Instrument everything. Log which documents were retrieved for each query. Log the relevance scores. Build an evaluation set that includes expected retrievals, not just expected answers. This is the only way to know whether you have a retrieval problem or a generation problem, and getting that distinction right is the difference between spending three weeks on prompt engineering that doesn't move the needle versus three days refactoring your chunking strategy that does.

Metadata is the piece that the literature mentions in passing, and practitioners learn to respect through pain.

Documents don't exist in isolation. They have provenance — when they were written, by whom, under what authority, for what audience. They have scope — this document applies to product version 3.2, this one to the European regulatory regime, this one to enterprise customers only. They have recency — this is the current specification, that's the deprecated one. When none of this metadata is surfaced in the retrieval layer, the vector store treats all documents as equally plausible sources for any query. A user asking about the current return policy might retrieve a document from 2019. A user asking about a feature in version 4.0 might retrieve a document scoped to version 2.x.

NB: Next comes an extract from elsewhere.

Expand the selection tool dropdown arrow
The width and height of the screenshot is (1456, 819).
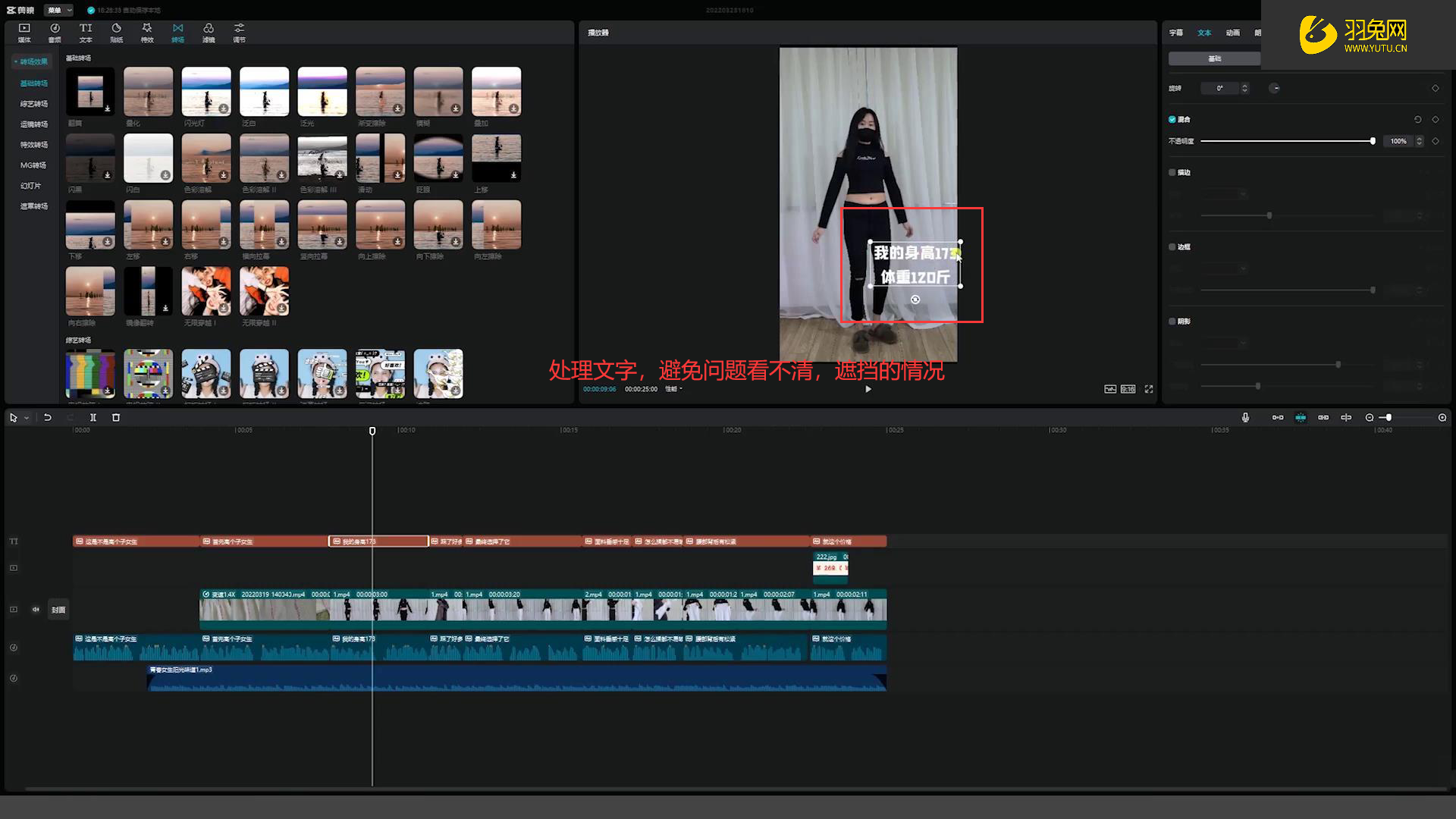(x=27, y=418)
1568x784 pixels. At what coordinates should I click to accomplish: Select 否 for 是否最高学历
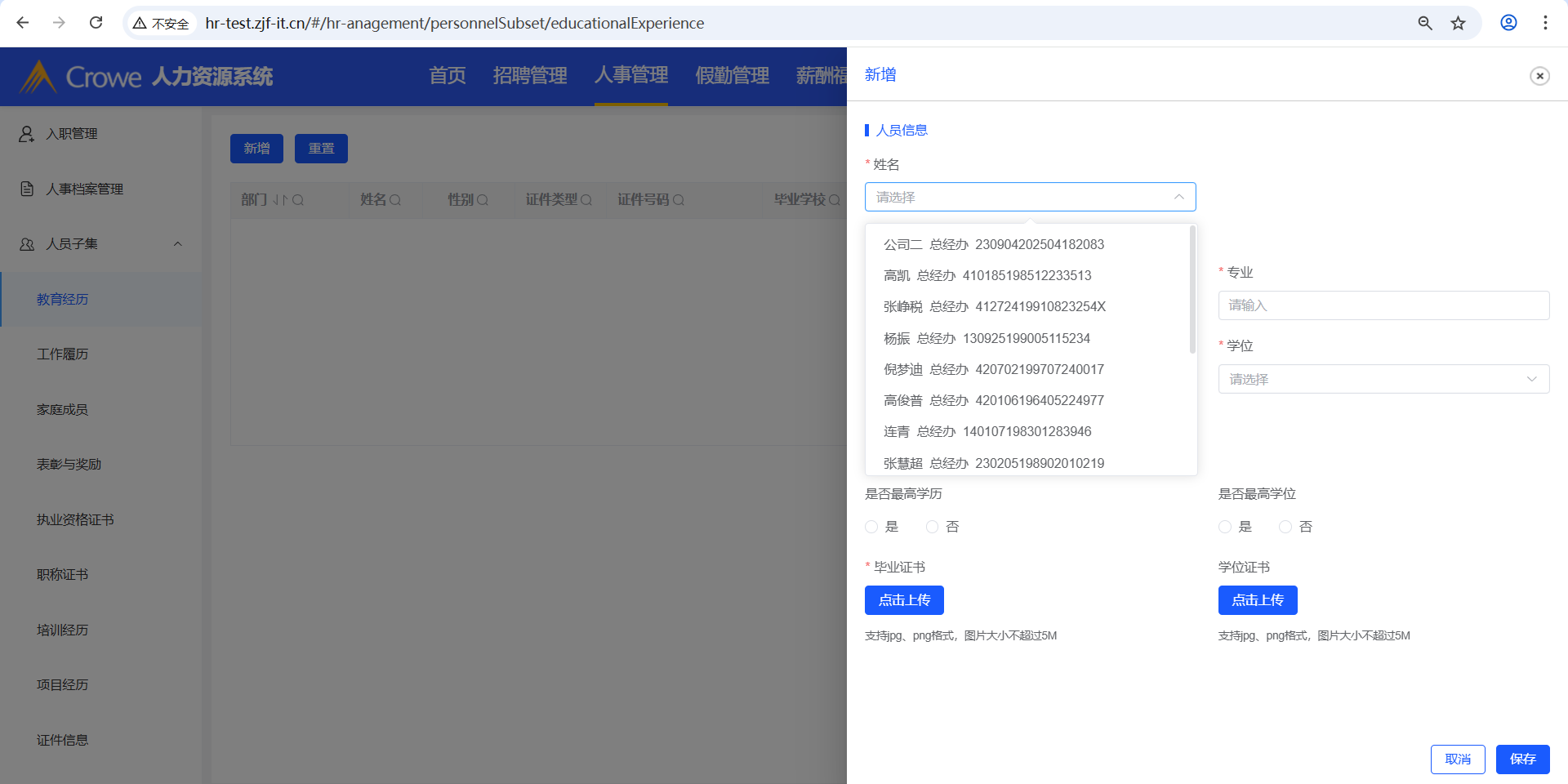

The solution isn't complicated — attach structured metadata to every chunk at ingestion time, expose that metadata as filterable attributes in the retrieval layer, and build query routing logic that applies the appropriate filters before semantic search. What's hard is the data work upstream: standardizing metadata across document sources, establishing taxonomies, building pipelines that correctly propagate document-level metadata to the chunk level. This is, again, data engineering. It's also exactly the kind of work that determines whether a RAG system is actually useful or merely impressive in demos.

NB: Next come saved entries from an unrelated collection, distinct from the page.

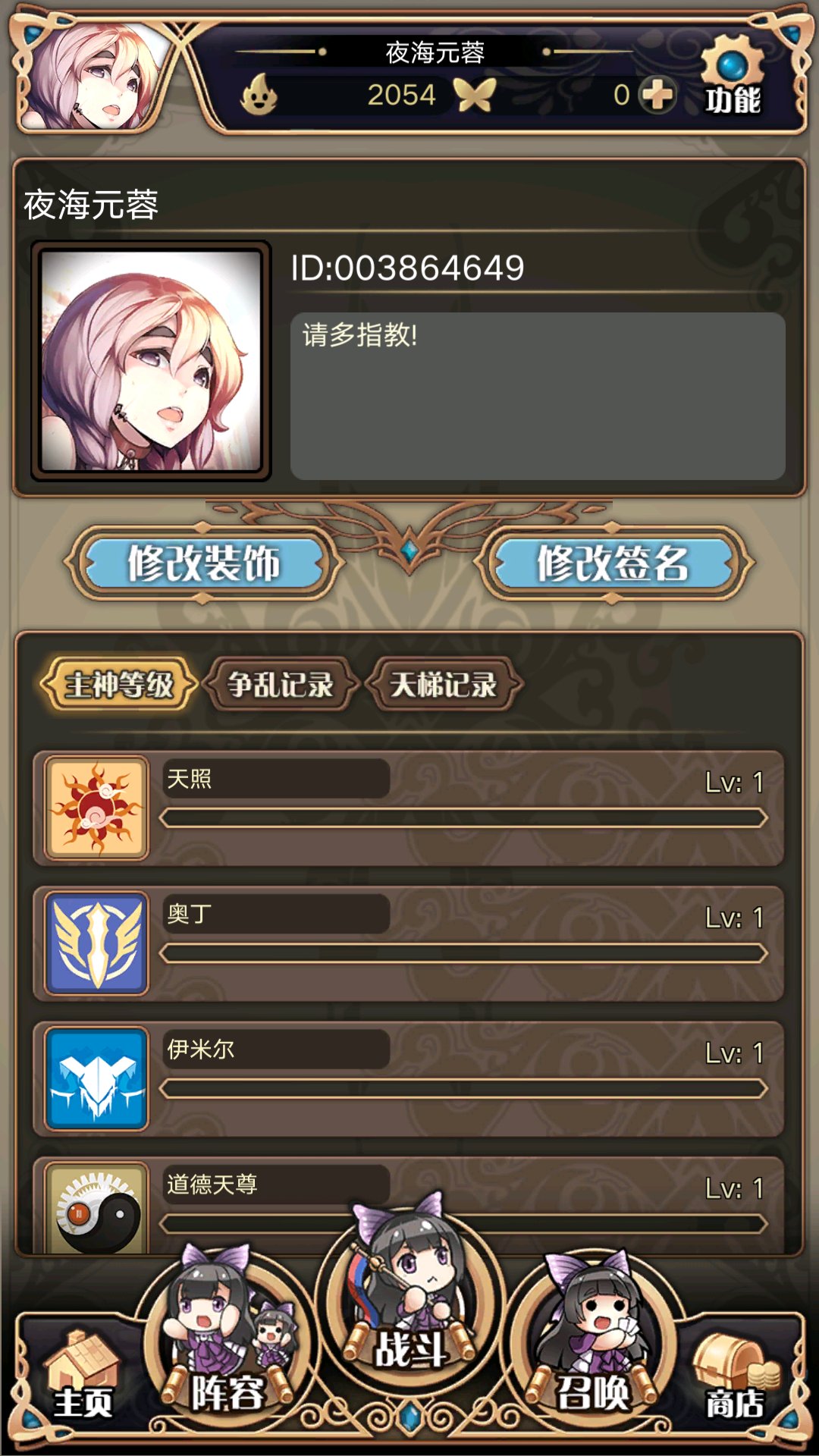The width and height of the screenshot is (819, 1456).
Task: Select the 伊米尔 ice skull emblem
Action: coord(96,1078)
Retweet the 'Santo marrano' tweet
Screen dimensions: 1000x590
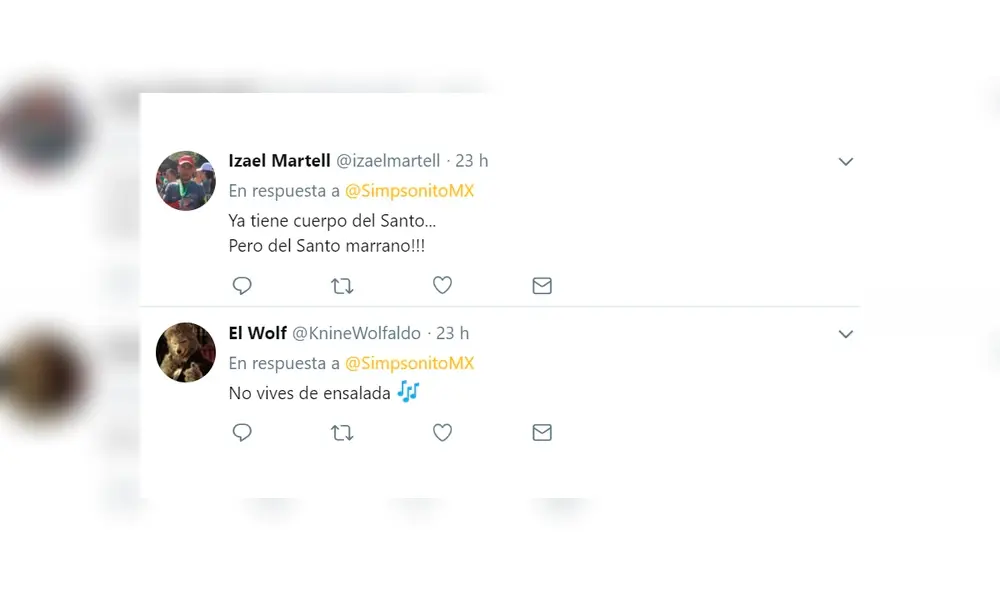point(342,285)
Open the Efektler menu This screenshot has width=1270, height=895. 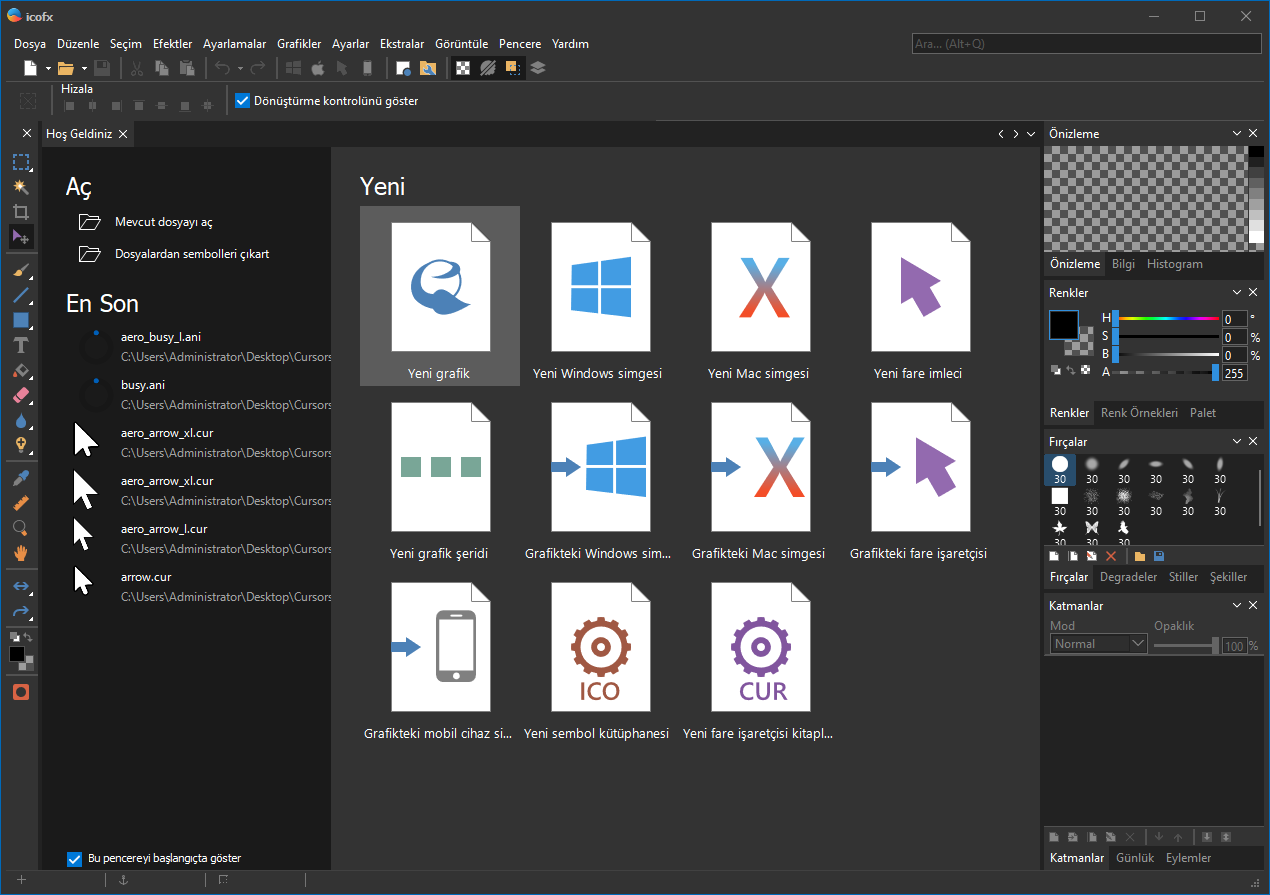(172, 44)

A careful builder — someone who's been burned by a few of these failure modes — would walk into Monday morning with a specific checklist.

First: audit the chunking strategy against the actual document structure of the corpus. Are there semantic boundaries being crossed? Are claims being separated from their qualifying conditions? Is there enough overlap to handle context that spans chunk boundaries?

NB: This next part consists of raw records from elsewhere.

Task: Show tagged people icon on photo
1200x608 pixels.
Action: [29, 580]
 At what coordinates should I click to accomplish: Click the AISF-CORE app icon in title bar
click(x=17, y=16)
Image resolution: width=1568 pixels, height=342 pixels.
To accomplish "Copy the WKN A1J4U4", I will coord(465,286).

Second: profile the retrieval layer independently. Build a small evaluation set of 50–100 query-document pairs where the expected retrieved document is known. Measure recall@k. If recall@5 is below 0.7, the retrieval problem is severe enough that nothing downstream will save you.

Third: add a reranking stage if there isn't one. Cohere, cross-encoders from the Sentence Transformers library, or even a secondary LLM call scoring candidate relevance — any of these will outperform naive cosine similarity ranking for most non-trivial corpora.

Fourth: check the freshness of the index. When was it last updated? Are there mechanisms for incremental re-embedding of changed documents, or is this a full-rebuild-every-week situation? The answer shapes how stale your system's world-model is, and therefore how much you can trust its answers on time-sensitive topics.

Fifth: look at the metadata schema and ask honestly whether the retrieval layer is using it or ignoring it. If every query hits the full corpus regardless of scope, version, or recency filters, you're relying on the embedding model to figure out relevance that you could have enforced structurally.

None of this is AI. All of it is necessary.

The framing of RAG as an AI problem is understandable — AI is where the interest is, where the funding is, where the narrative gravity pulls. But it's a framing that leads teams to optimize the wrong layer. The language model in a RAG system is, most of the time, not the bottleneck. It will faithfully synthesize whatever you hand it. The question is whether what you hand it is any good.

Build the retrieval pipeline like it matters. It does.